In a study published in Journal of Medical Economics, researchers evaluated the economic burden to commercial payers of managing schizophrenia in young adults in Colorado. When compared to a matched cohort of young adults without schizophrenia, researchers found that patients with schizophrenia incurred higher costs and used more healthcare resources, both before and after their diagnosis.
Given the burden to commercial payers, authors Jacqueline Pesa, PhD, and colleagues, identified a “need for intervention with evidence-based care for this vulnerable, challenging, and costly patient population.”
Primary outcomes measured were direct costs and health resource utilization (HRU). The Colorado All-Payer Claims Database, covering approximately 76% of the insured Colorado population, was searched for commercial insurance holders aged 18 to 34 years both with and without schizophrenia to be included in the study. A schizophrenia cohort and a propensity score–matched non-schizophrenia cohort were formed. All-cause (total), mental health (MH)–related, and non-MH–related per patient per month (PPPM) costs were calculated, along with HRU per 100 patients per month (PHPPM). The values were compared between the two groups before and after the initial index date, up to 48 months.
The study cohort was comprised of 501 patients with schizophrenia and the control cohort was comprised of 2,510 patients without schizophrenia. HRU and costs were higher for schizophrenia patients both pre- and post-index date compared to the control group.
Prior to indexing in the schizophrenia cohort, there were 32.3 more office visits PHPPM, 2.1 more admissions PHPPM, and 104.8 more prescriptions PHPPM, relative to the non-schizophrenia cohort (all p < 0.01). The investigators found that the most of the higher number of office visits and prescriptions in the schizophrenia cohort were related to MH.
After the index date, the schizophrenia cohort had 89.6 more office visits PHPPM, 7.2 more admissions PHPPM, and 181.6 more prescriptions PHPPM compared to the control group (all p < 0.001).
All-cause costs in the pre-index period were $457 ($373 attributed to MH) higher PPPM for the schizophrenia cohort (p < 0.001). Post-index, all-cause costs for the schizophrenia cohort were $1,687 ($1,258 attributed to MH) higher PPPM (all p < 0.001). Approximately 40% of patients with schizophrenia remained on commercial insurance after four years compared with approximately 75% in the non-schizophrenia cohort.

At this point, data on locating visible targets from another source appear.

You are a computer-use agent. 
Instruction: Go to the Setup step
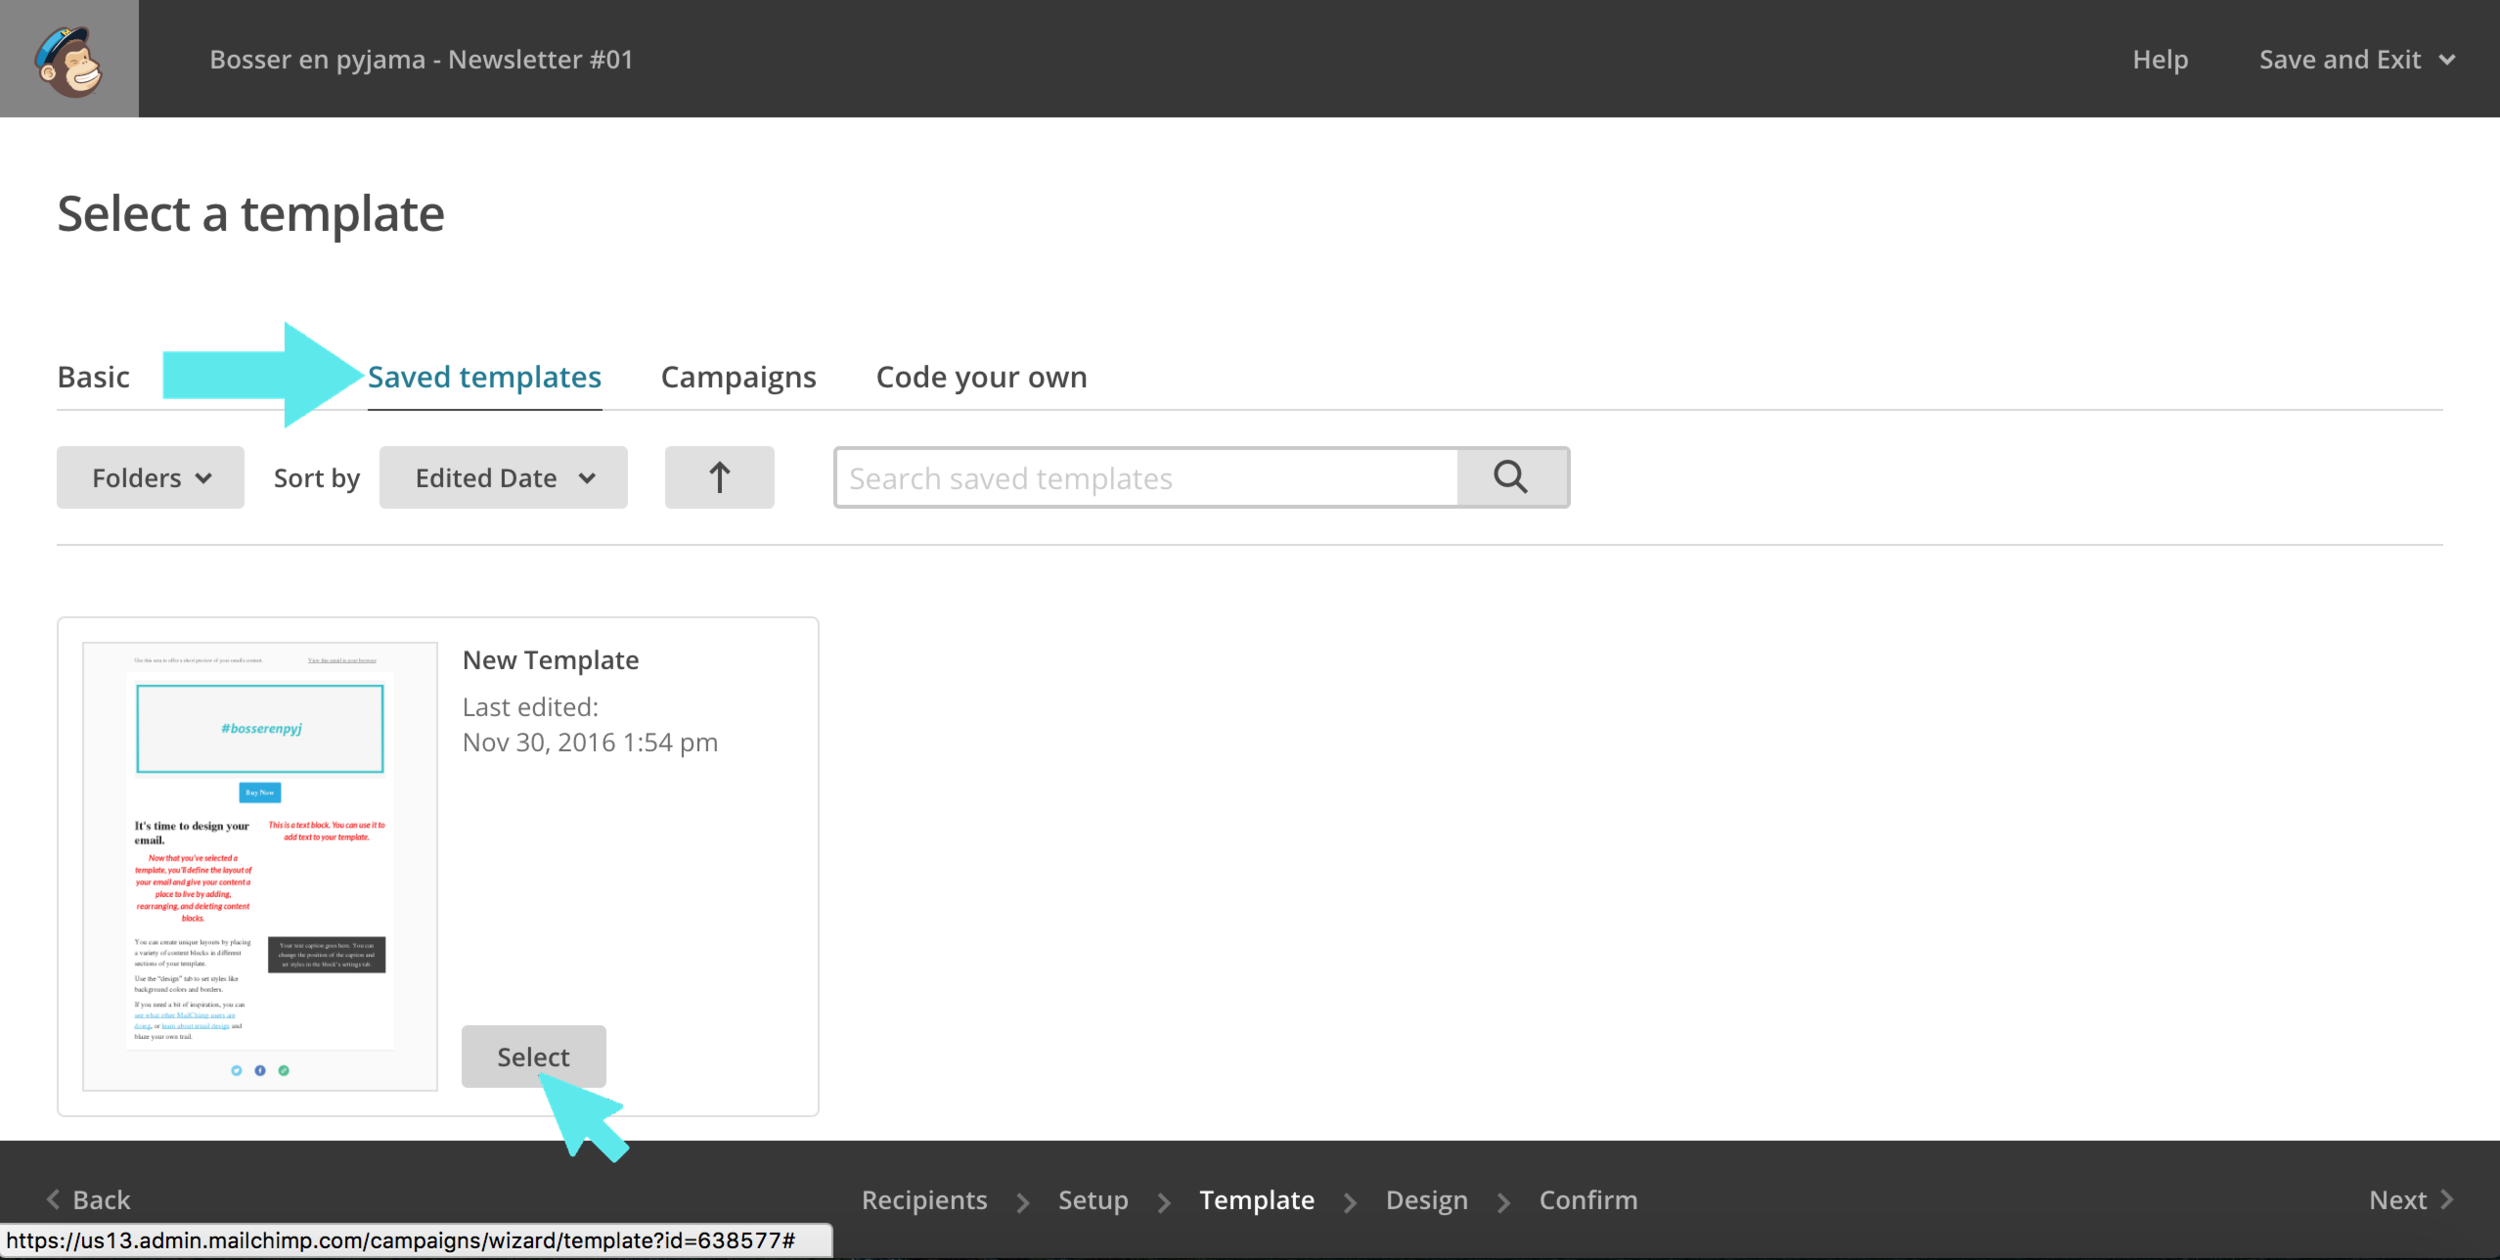coord(1093,1199)
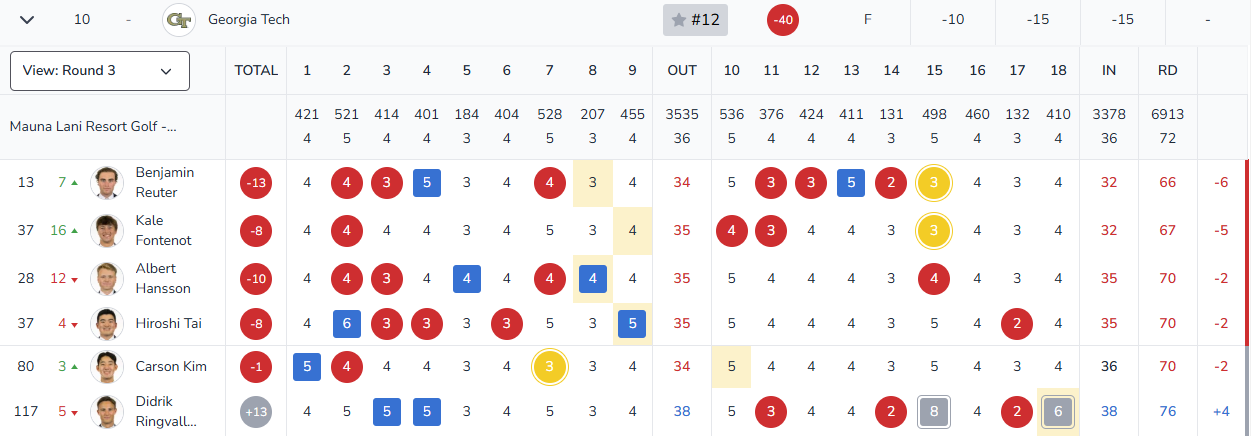This screenshot has height=436, width=1251.
Task: Click Carson Kim's yellow eagle on hole 7
Action: pyautogui.click(x=549, y=367)
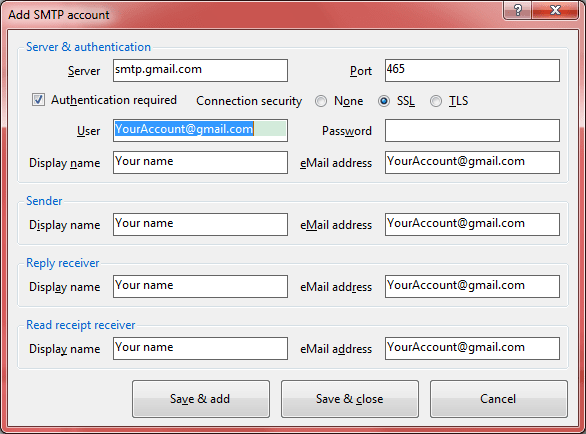Select None connection security option
Screen dimensions: 586x434
click(321, 101)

The researchers recognized that, as findings from this study were based on data from a single state, they may not be applicable for other states. Further, the use of schizophrenia diagnosis as the index date when analyzing costs and HRU may not capture the intricacies of initial disease identification.
Regardless, the authors surmise that young adults with schizophrenia are significantly more burdensome to commercial payers than matched patients without schizophrenia because of increased HRU and costs from both MH-related and non-MH–related services.